Par ailleurs, même si «les occasions de conflits ne manquent pas, l’enjeu d’une relation équilibrée, respectueuse des contraintes et des règles déontologiques de chacune des parties dépasse les clivages socioprofessionnels. Journalistes, avocats et magistrats sont chacun à leur manière les chiens de garde de la démocratie. Leur alliance bien comprise, dans le respect des contraintes comme des fonctions des uns et des autres, ne peut que la renforcer»* (voir ci-dessous).
Autant donc relever la nécessité d’approfondir les relations plus normées entre la presse et la justice, deux piliers qui sont gardiens et protecteurs des libertés, même s’ils se font parfois méfiance à juste raison.
Toutefois, la presse ne doit en aucun cas servir de bras armé à la justice ; autrement les causes justes sont sous coupe réglée et le danger plane comme une épée de Damoclès sur tout citoyen dans quelque situation où il se trouve, dans quelque lieu où il cherche son chemin de vie.
Et qui plus est, l’arme du chantage, surtout quand elle est dans la géhenne de l’impunité, n’est pas celle qui sied à la plume du journaliste. Le chantage et l’imposture sont des virus plus mortels que la Covid-19 et pour la presse et pour la justice.
En la matière, la perception que l’opinion a de notre justice et de ses connexions est fondamentale. Tout comme la crédibilité et la confiance qu’elle doit nourrir envers la presse. Ce sont des ingrédients essentiels, des anti-virus pour empêcher la maladie de la presse et de la justice. Surtout en cette époque de quête de l’émergence fondée aussi sur l’équité sociale, la promotion d’une économie plus résiliente, éléments constitutifs avec d’autres d’une nouvelle politique en marche depuis 2012.

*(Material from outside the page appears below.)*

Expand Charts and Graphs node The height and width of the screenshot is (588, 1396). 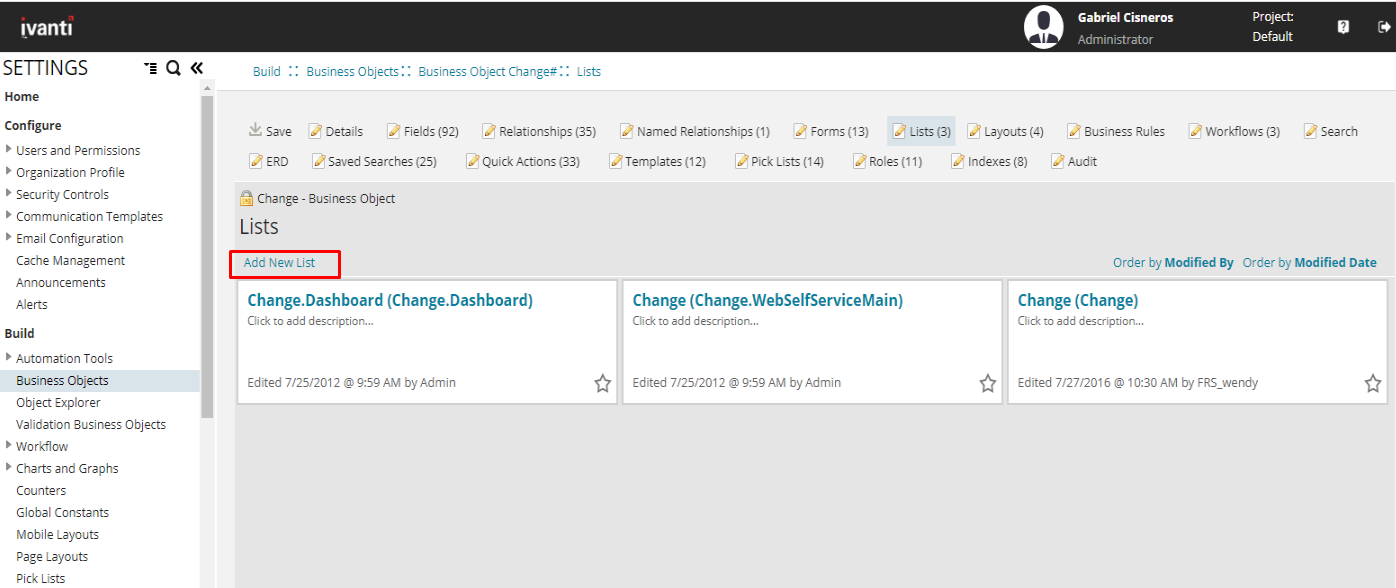point(9,468)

Quand on dit qu’il faut éclairer les rues, les avenues et les villes, il faut aussi et surtout éclairer les esprits. La presse et la justice doivent y apporter leur part de lumière. Par le respect de la loi et de l’équité. Par l’information juste et vraie.
Soro DIOP
Les Cahiers du journalisme n°8. Décembre 2000. «Les relations entre presse-justice. Le cas des journalistes spécialisés.